TASK DESCRIPTION
Across all lines of the entries, tally those with the word "screenshot" in them. The reply is the tally, by itself.

RECORDS PROVIDED
___
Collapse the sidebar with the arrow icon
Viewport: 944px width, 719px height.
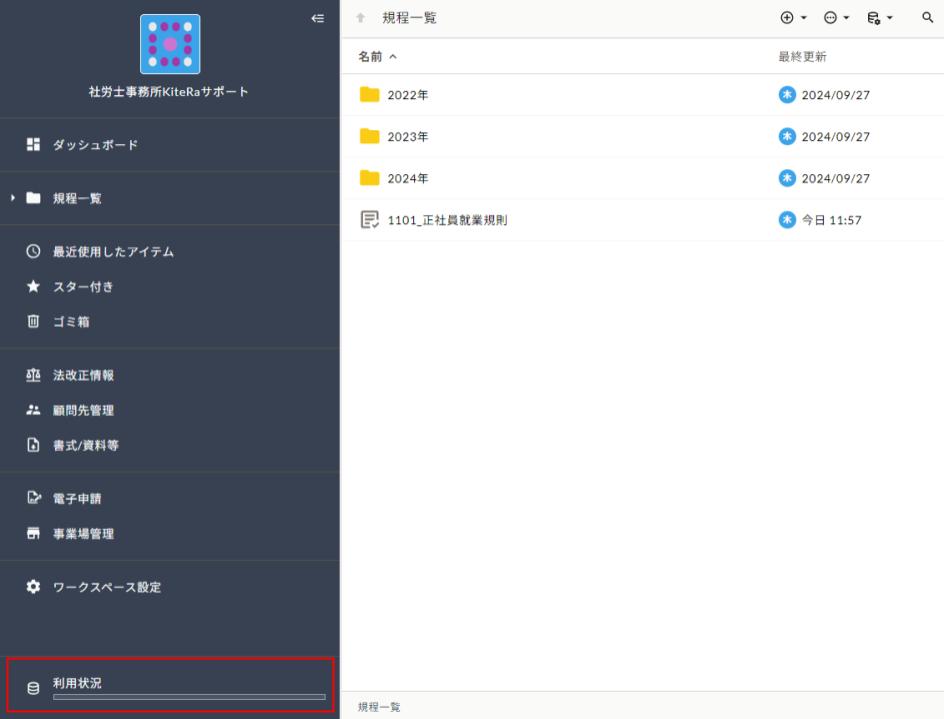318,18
___
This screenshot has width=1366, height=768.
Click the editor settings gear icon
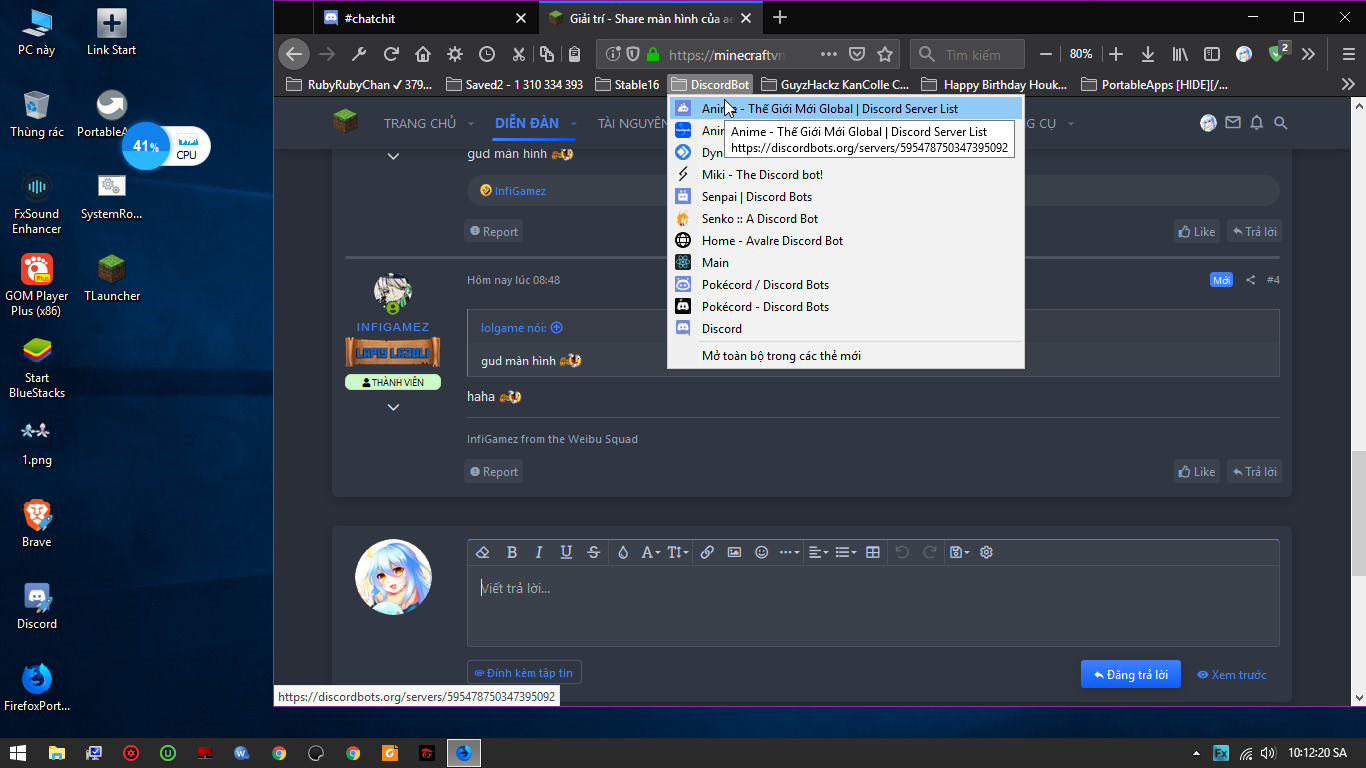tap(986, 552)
___
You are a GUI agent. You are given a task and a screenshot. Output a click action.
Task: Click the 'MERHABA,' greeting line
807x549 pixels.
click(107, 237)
___
ANSWER AREA
2